[Linux-aus] Australian Digital Civil Rights Quiz

Wed Jun 21 21:00:04 UTC 2006

Nathan Bailey wrote:
> I'm not much of a stats buff, but I get the impression that the value of 
> packages like R <URL:http://www.r-project.org/> (and SAS, SPSS, Matlab, 
> etc.) is in the scripts/analyses built on top of the basic tool.  In 
> this case, it is quite possible that:
> a) Proprietary tools lock in scripts to reduce portability (= lock in 
> costs)
> b) Proprietary tools require non-standard scripting language/approach (= 
> lack of economies of scale in skills/knowledge)
> c) Proprietary tools may have plug-ins that can't be ported to other tools
> 
> (a) and (c) are particularly relevant to DRM -- if I am not legally 
> allowed to work out how to migrate my scripts, or a script set I bought, 
> then my own IP is being restricted by the DRM.
> 
> (i.e. equivalent to MS Office proprietary formats not being allowed to 
> be reverse engineered for portability [which isn't the case now, AFAIK, 
> but was less clear in earlier days of their EULA])

Hi Nathan,

I am a stats buff -- I was responsible for the technical accuracy
of Australian Bureau of Statistics computing for some years.

Tools like S-Plus, R, SAS, SPSS and Matlab have two strengths:
  - they are correct
     - they handle overflow and underflow, null values, NaN propogation
       and so on. COBOL, C and the like suck at this, and even have
       trouble with statistically correct definitions of basic functions
       like max().
  - they implement statistical functions
     - you want a X11-ARIMA month weighted average, that's one function
       call.  In COBOL or C that's 1,000 lines of code, and the coder
       will forget to calculate a quality estimator.

Increasingly these tools also implement data exploration and
visualisation.  But there's nothing to prevent the use of other
tools for that.

The vendors make a huge investment in documentation.  Stats
is not taught well at school and the vendors have to do a
great deal of education for their users to be able to use
their product effectively. It's that education that tends
to produce the lock-in and a strong loyalty to the product.

This isn't to say FOSS has no hope. Like experienced programmers,
experienced users of stats tools are happy to drive a number
of programs and tend to chose them for fitness to task.

On one hand, there's not much script portability between the
languages.  On the other hand the scripts are pretty high level
and it's plain to see what's being attempted, and thus re-writing
code isn't a huge drama. Regression testing also tends to be
simple, since stats people are obsessive about retaining past
data and summary statistics.

I wouldn't be worried about plugins. Part of the problem with
stats is that you need to sweat the details, often to a number
of decimal places. No stats user is interested in vaguely
described black boxes.  The level of precision of description
they need is enough to act as a specification for the reimplementation
of the black box.

● Exercise description: According to the mailing list post on statistics tools, what tends to produce lock-in and strong loyalty to a product? The listing that comes next is separate material, unrelated to the mailing list post.

● Material shown:
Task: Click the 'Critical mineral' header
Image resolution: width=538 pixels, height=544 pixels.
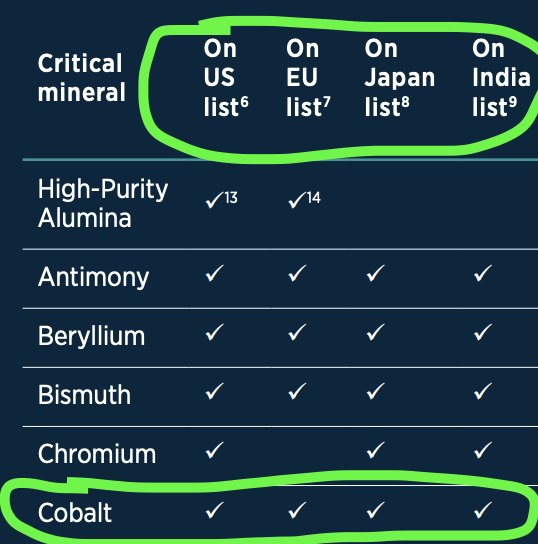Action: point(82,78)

--

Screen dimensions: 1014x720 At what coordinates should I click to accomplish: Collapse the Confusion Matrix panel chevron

* * *

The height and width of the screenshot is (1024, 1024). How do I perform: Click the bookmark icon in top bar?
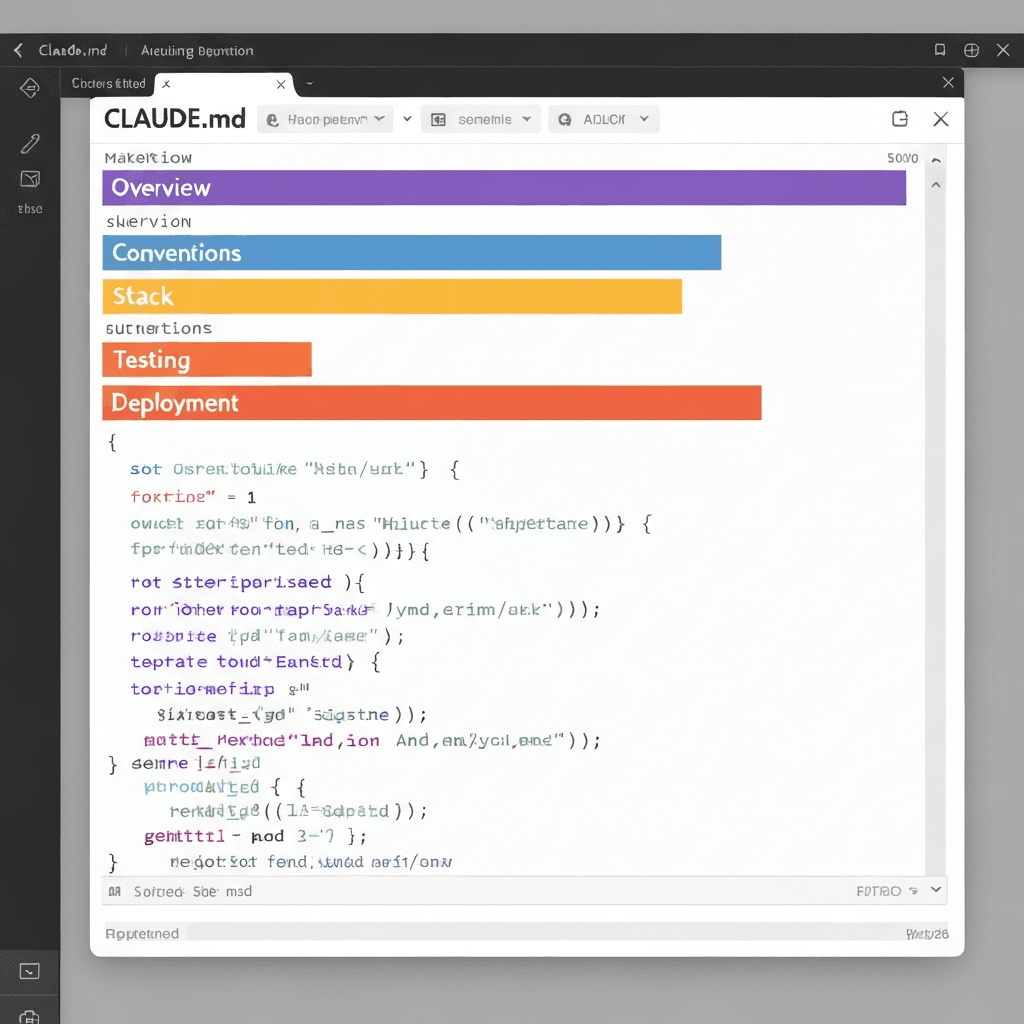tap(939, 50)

● Exercise output: The education the vendors provide so their users can use the product effectively.